The stereochemical postulates of Perutz for the mechanism of hemoglobin [Perutz, M. F. (1970) Nature (London) 228, 726--739] have been formulated into a statistical thermodynamic model. The model is based on that of Szabo and Karplus [Szabo, A., & Karplus, M. (1972) J. Mol. Biol 72, 163--197] but has been extended to include the properties of dissociated dimers in equilibrium with tetramers. The dissociation eliminates the alpha 1 beta 2 intersubunit contact which is the major site of ligand-linked structure change.
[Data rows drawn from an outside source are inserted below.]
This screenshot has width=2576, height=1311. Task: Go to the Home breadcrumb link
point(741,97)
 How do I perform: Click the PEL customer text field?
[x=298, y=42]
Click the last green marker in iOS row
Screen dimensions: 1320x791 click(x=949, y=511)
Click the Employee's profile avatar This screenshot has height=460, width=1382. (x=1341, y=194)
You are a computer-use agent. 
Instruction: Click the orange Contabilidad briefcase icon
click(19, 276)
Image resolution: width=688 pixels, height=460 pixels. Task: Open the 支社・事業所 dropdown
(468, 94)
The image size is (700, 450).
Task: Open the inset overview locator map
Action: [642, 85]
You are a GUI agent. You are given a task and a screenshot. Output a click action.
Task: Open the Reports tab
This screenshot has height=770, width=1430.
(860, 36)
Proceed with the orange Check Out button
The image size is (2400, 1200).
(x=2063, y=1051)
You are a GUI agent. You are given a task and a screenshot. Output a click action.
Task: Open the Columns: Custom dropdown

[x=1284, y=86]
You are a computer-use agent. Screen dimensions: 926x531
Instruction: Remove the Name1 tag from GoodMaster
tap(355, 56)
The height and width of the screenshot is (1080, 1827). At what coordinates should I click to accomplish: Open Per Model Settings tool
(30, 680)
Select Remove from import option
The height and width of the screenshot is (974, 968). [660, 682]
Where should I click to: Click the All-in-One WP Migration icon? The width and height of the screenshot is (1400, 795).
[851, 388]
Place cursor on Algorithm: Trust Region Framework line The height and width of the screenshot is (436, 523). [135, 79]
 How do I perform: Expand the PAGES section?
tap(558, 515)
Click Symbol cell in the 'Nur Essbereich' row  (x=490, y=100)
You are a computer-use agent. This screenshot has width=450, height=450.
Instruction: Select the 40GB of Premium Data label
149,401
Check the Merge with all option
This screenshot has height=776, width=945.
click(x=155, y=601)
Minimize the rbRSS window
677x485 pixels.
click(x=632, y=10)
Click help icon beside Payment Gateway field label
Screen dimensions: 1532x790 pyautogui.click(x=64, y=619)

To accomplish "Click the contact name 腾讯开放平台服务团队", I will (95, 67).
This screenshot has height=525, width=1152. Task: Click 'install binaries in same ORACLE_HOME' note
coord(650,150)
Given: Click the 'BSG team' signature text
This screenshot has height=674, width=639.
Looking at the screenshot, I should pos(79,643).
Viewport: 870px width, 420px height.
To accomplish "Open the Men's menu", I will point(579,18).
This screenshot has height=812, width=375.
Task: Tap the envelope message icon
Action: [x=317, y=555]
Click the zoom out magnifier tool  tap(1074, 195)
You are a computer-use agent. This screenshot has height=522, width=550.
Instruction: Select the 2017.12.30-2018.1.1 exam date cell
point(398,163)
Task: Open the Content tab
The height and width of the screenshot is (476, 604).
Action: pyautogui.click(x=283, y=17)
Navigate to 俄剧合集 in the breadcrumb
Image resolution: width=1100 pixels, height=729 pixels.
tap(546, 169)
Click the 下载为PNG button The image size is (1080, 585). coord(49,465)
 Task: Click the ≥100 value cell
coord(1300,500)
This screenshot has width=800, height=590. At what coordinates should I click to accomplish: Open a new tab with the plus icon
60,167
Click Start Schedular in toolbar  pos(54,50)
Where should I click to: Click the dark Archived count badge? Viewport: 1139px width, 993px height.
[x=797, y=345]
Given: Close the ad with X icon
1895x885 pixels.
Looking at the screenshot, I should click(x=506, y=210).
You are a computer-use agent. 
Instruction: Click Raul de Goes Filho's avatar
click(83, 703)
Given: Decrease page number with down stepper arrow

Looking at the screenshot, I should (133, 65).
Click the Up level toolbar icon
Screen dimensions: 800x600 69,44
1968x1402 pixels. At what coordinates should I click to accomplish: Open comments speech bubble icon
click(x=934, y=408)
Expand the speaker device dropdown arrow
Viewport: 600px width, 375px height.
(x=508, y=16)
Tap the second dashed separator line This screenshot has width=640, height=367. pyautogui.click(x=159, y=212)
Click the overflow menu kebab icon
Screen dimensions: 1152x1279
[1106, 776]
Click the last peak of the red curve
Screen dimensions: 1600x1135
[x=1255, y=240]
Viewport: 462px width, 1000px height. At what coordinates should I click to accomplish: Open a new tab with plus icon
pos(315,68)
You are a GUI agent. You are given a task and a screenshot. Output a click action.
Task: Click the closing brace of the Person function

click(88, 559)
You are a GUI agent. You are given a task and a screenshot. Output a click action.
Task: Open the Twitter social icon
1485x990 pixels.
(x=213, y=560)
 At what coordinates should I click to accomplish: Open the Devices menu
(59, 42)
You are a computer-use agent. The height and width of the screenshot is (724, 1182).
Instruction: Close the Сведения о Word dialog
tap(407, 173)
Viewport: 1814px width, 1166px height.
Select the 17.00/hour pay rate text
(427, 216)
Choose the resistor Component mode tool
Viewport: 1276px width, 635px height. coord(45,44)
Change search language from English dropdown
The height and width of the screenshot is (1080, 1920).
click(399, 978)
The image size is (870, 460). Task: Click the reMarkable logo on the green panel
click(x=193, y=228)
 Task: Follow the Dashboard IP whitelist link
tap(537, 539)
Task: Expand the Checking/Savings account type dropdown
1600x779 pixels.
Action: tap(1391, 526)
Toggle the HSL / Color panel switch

The model quantitatively describes the coupling between binding of oxygen and protons in dimers and tetramers, the change in quaternary structure, and the breaking of salt bridges which are assumed to stabilize the deoxy quaternary structure. The extended model has been tested against an extensive series of recent experimental data from our laboratory and elsewhere on the ligand-linked dimer-tetramer assembly in normal human hemoglobin A and in the variant hemoglobin Kansas (beta 102 Asp leads to Asn). Two versions of the model were used which differ in the properties of the dissociated dimers. For both hemoglobins, the models were found capable of simultaneously describing the data on the ligand-linked dimer-tetramer assembly and predicting the tetramer Bohr effect. However, neither model predicted reasonable values for the tetramer Bohr effect without simultaneously predicting unreasonable values for the affinities of individual chains. Both models incorrectly predict preferential binding of oxygen to the alpha or beta chains within the tetramer. These results argue against the Perutz mechanism for the molecular processes of hemoglobin.